Sorry if that was no help whatsoever :/

johnboy44
25-09-2020, 02:20 PM
Thanks, I've been following and trying the advise but still none the wiser to my problem

Darren69
25-09-2020, 03:16 PM
Yea, I have to say I've never owned one of those bikes and that generation of Monster has an added extra level of complexity which offers no incentive for me to do so, it doesn't add anything of value to the experience in my mind, just pain. I have no need of ABS or of a bike that needs to be ridden 500 miles before it decides how it will behave. Luddite is you guy on those bikes if you've tried everything mentioned maybe he will know.

slob
25-09-2020, 03:22 PM
Got to say Darren, they ride really nicely compared to the v1.1 Monsters

Darren69
25-09-2020, 03:40 PM
Maybe one day, you never know. I do have a soft spot for the 1100S as you know It's just the more complex electronics and the practicality of that put me off. I mean running the headlight from the ECU, what madness is that? Maybe save some wiring and a few grams of components. The early IE bikes are complicated enough for me but there are benefits that I can see more clearly for them, and it is not just for the sake of it so it makes a lot more sense to me.

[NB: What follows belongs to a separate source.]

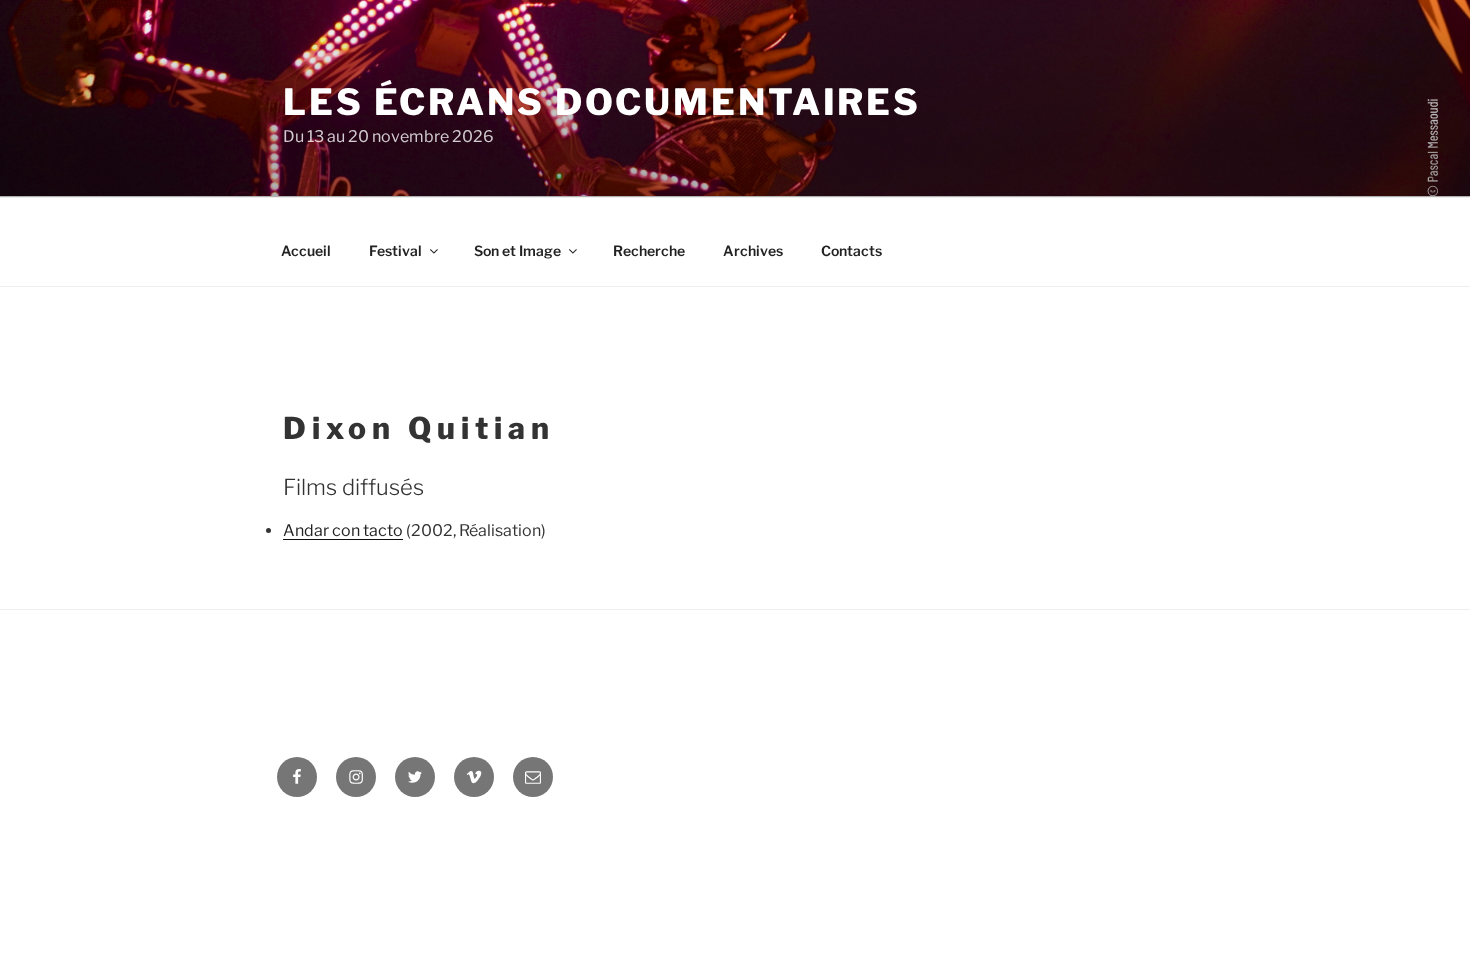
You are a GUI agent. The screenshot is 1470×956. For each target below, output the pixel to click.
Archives (753, 250)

Can you imagine what the latest ride by wire Panigale based bikes are gonna be like 10 years from now with all that robust Italian electronics and wiring? OMG

slob
25-09-2020, 03:53 PM
The reason for the ECU controlling the headlights is that all bikes produced in/for Europe have the lights permanently on from 2004, the ECU kills the headlight when the starter is pressed, to reduce drain and supply everything to the starter motor, then turns the headlight back on.

Darren69
25-09-2020, 04:15 PM
If Ducati had put better wiring for the starter circuit then it wouldn't be really needed? You've gotta hate those dictating Eurocrats but it does get around the issue I had with a car driver saying I didn't have my lights on in the dark when he pulled out on me. I got stung for 40% of the blame for that little incident because they couldn't prove it either way. BTW I did have them on but as I had pulled out a lorry that was behind me flashed him so he pulled out.

slob
25-09-2020, 04:43 PM
wrong on two counts:
UK politicians are no different ;-) it was an agreement between manufacturers unless I’m mistaken.
The battery on Monsters is too small to start a big twin, for cosmetic/space reasons, no amount of ‘better wiring’ is going to fix that.

Luddite
25-09-2020, 04:47 PM
You seem to have eliminated most of the components in the system, John, so there aren't many potential culprits left.

As the hi-beam won't work in either its steady or pass state, try checking the earth from the bulb. The connector will have a yellow/black (power) wire and a black wire, which is the earth. At the same time check you've got power in the yellow/black wire when the switch is energized.

If there's no power to the yellow/black wire, the problem could be the switch itself. Open it up, clean the contacts and check for power on the appropriate terminals.

Darren69
25-09-2020, 05:19 PM
wrong on two counts:
UK politicians are no different ;-) it was an agreement between manufacturers unless I’m mistaken.
The battery on Monsters is too small to start a big twin, for cosmetic/space reasons, no amount of ‘better wiring’ is going to fix that.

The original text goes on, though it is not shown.